Menurut pemerhati kereta api Yoga Bagus Prayogo dalam bukunya mengenai sejarah lokomotif di Indonesia, Mak Itam merupakan lokomotif uap spesial karena memiliki gigi yang digunakan untuk melahap rute rel menanjak dan berkelok-kelok. Ya, rute jenis ini banyak terdapat di lintasan Sawahlunto-Teluk Bayur.
Jalur berpemandangan alam nan indah ini dilahap Mak Itam nonstop selama 10 jam. Lokomotif ini menggunakan susunan roda 0-10-0, yang artinya memiliki 10 roda penggerak yang digerakkan bersama-sama oleh sebuah batang penggerak.
Lokomotif ini mampu menarik 40 gerbong batu bara dengan berat muatan hingga 130 ton sekali perjalanan. Lokomotif ini memiliki empat silinder dengan dua di antaranya merupakan silinder untuk menggerakkan gigi-giginya.

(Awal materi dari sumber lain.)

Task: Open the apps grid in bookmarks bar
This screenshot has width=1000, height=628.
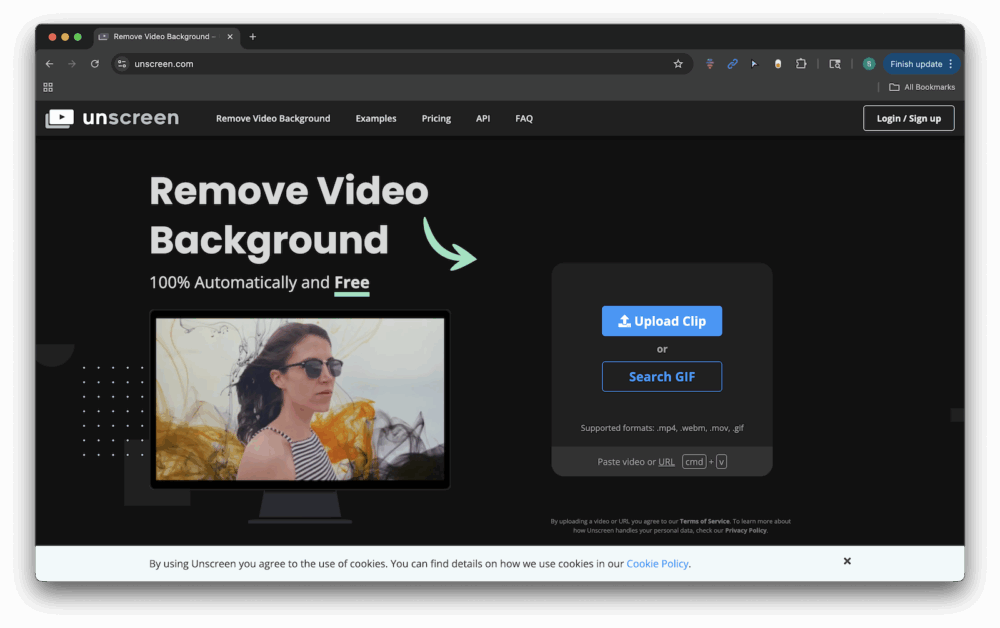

Desmiarti, warga kota Padang yang tinggal tak jauh dari pintu kereta Teluk Bayur mengenang Mak Itam dengan jerit khasnya ketika melintasi pintu kereta menuju kawasan pelabuhan. Perempuan 66 tahun itu kini hanya bisa memandang dari balik jeruji besi Museum Kereta Api Sawahlunto, saat Mak Itam terdiam.